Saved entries
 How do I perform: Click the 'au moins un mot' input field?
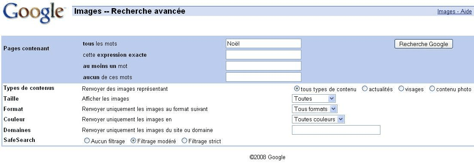coord(264,66)
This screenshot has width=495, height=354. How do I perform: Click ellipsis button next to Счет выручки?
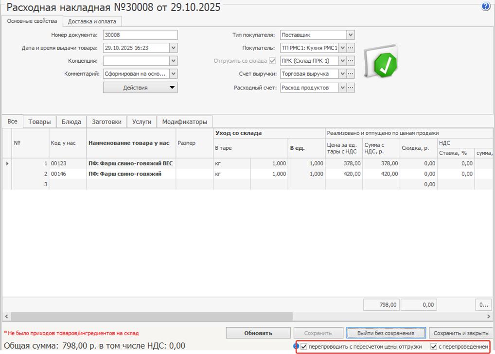pyautogui.click(x=351, y=74)

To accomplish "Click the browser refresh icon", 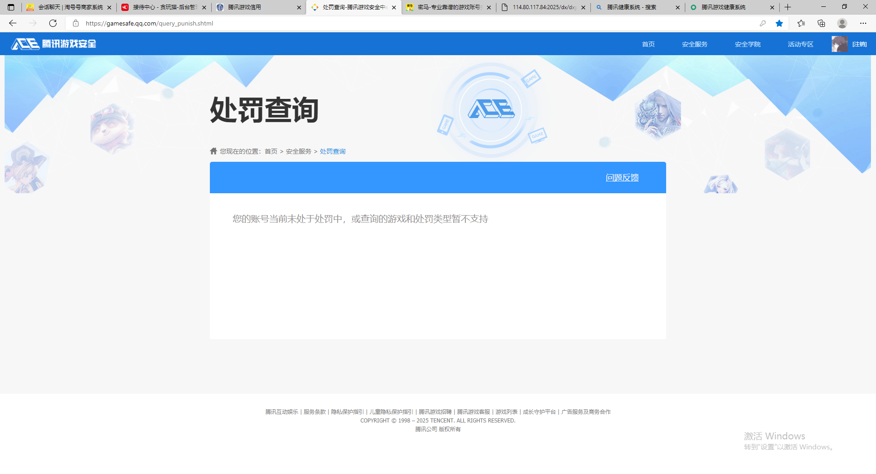I will click(53, 23).
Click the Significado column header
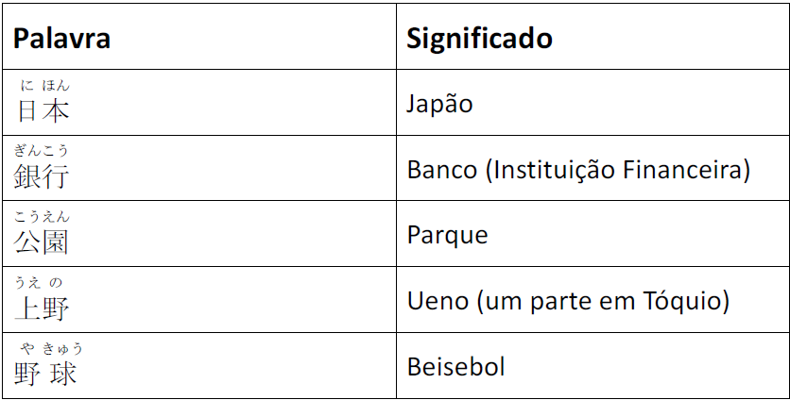 pyautogui.click(x=479, y=39)
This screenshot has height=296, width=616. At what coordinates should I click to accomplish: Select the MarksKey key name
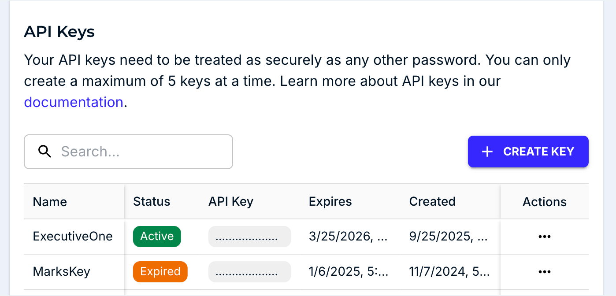pos(62,272)
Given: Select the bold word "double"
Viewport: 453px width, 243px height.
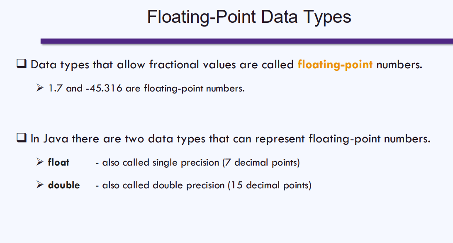Looking at the screenshot, I should (x=64, y=185).
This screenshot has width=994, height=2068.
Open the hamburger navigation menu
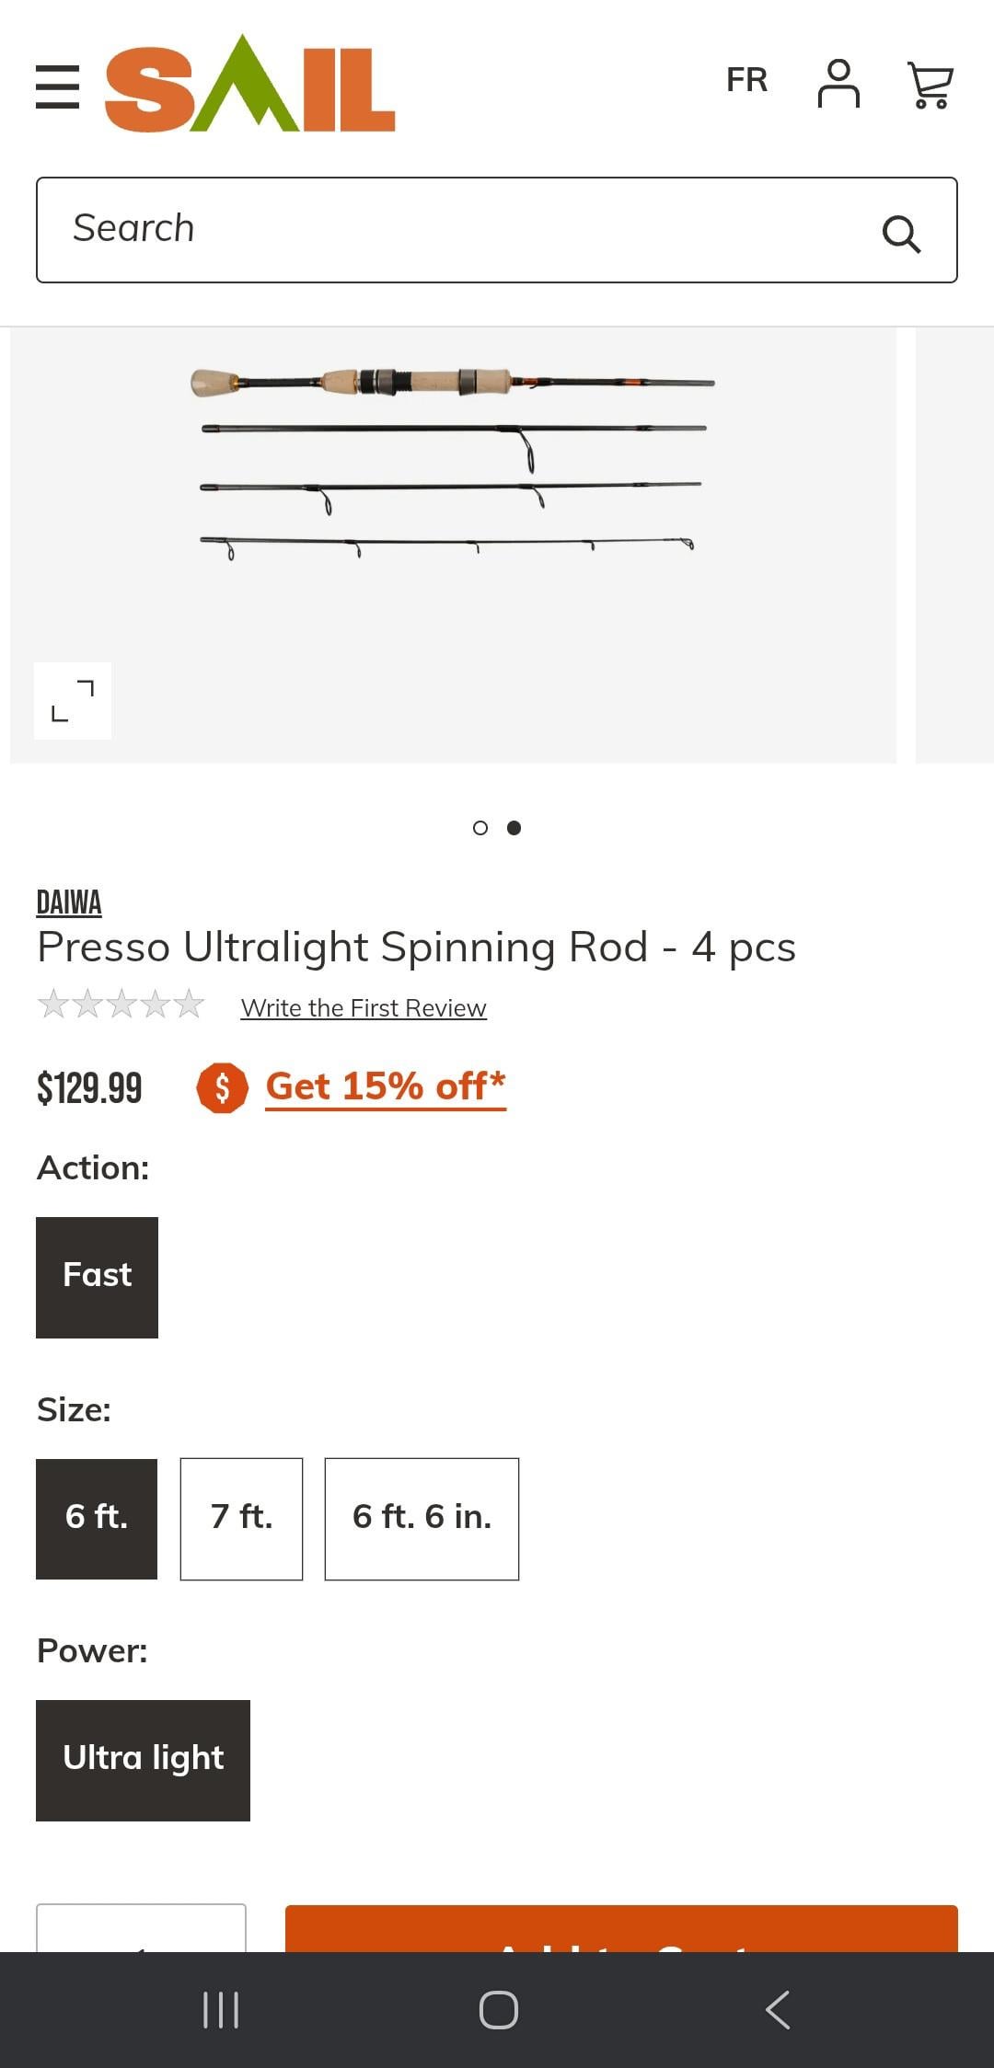(x=57, y=86)
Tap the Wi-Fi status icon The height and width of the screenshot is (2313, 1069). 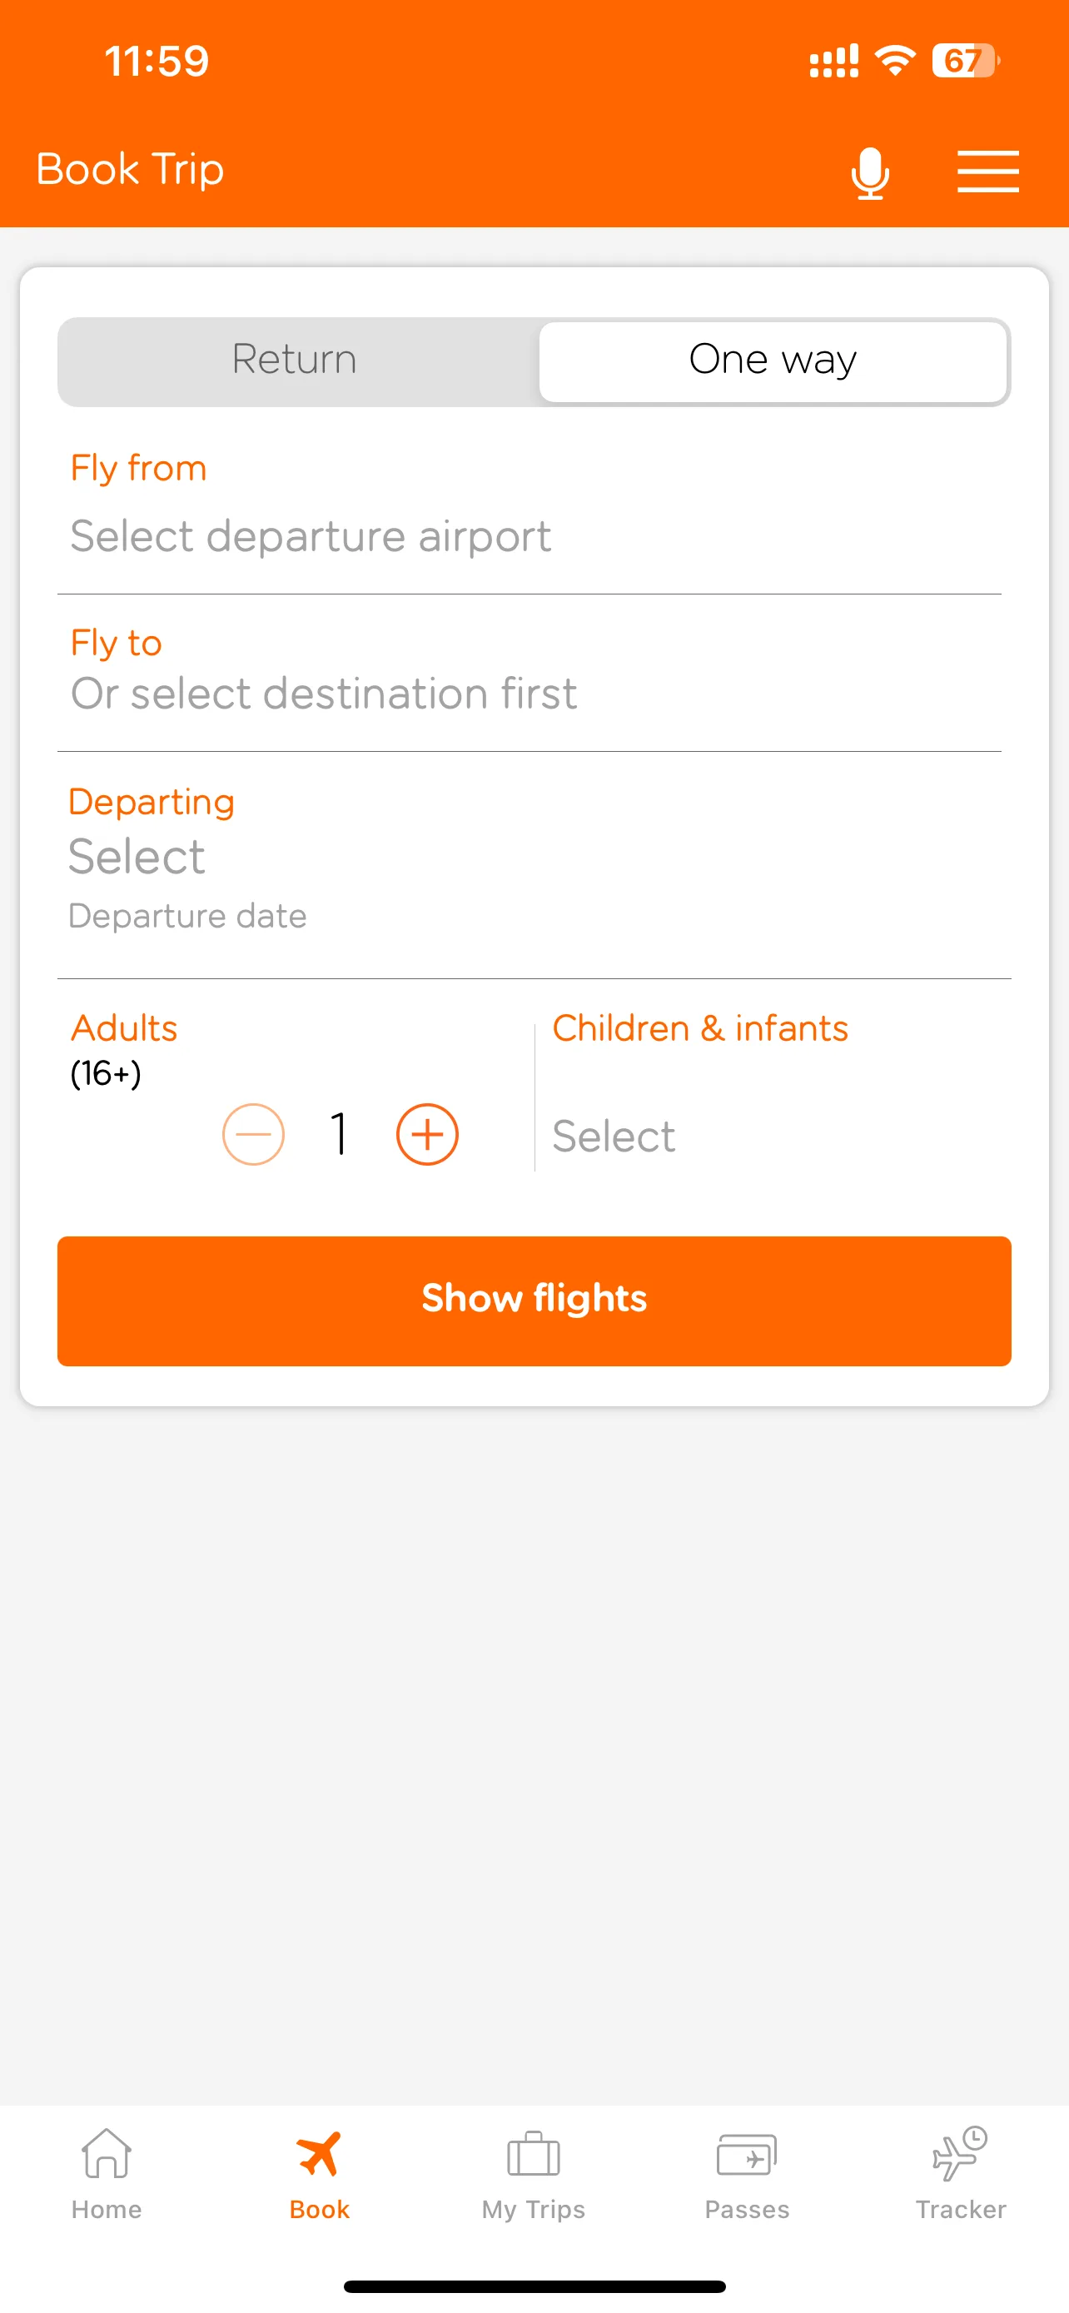point(894,60)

▶ What you need to do
Going by the data above, the answer is exactly the lines from the one holding "Click the Significado column header" to the one holding "This screenshot has width=994, height=2068.", both kept, with the pictures left out.

▶ Solution to this problem
Click the Significado column header
 pyautogui.click(x=479, y=39)
This screenshot has height=296, width=616. At what coordinates should I click to accomplish: Select the MarksKey key name
pos(62,272)
Given: Select the bold word "double"
Viewport: 453px width, 243px height.
Looking at the screenshot, I should (x=64, y=185).
This screenshot has width=994, height=2068.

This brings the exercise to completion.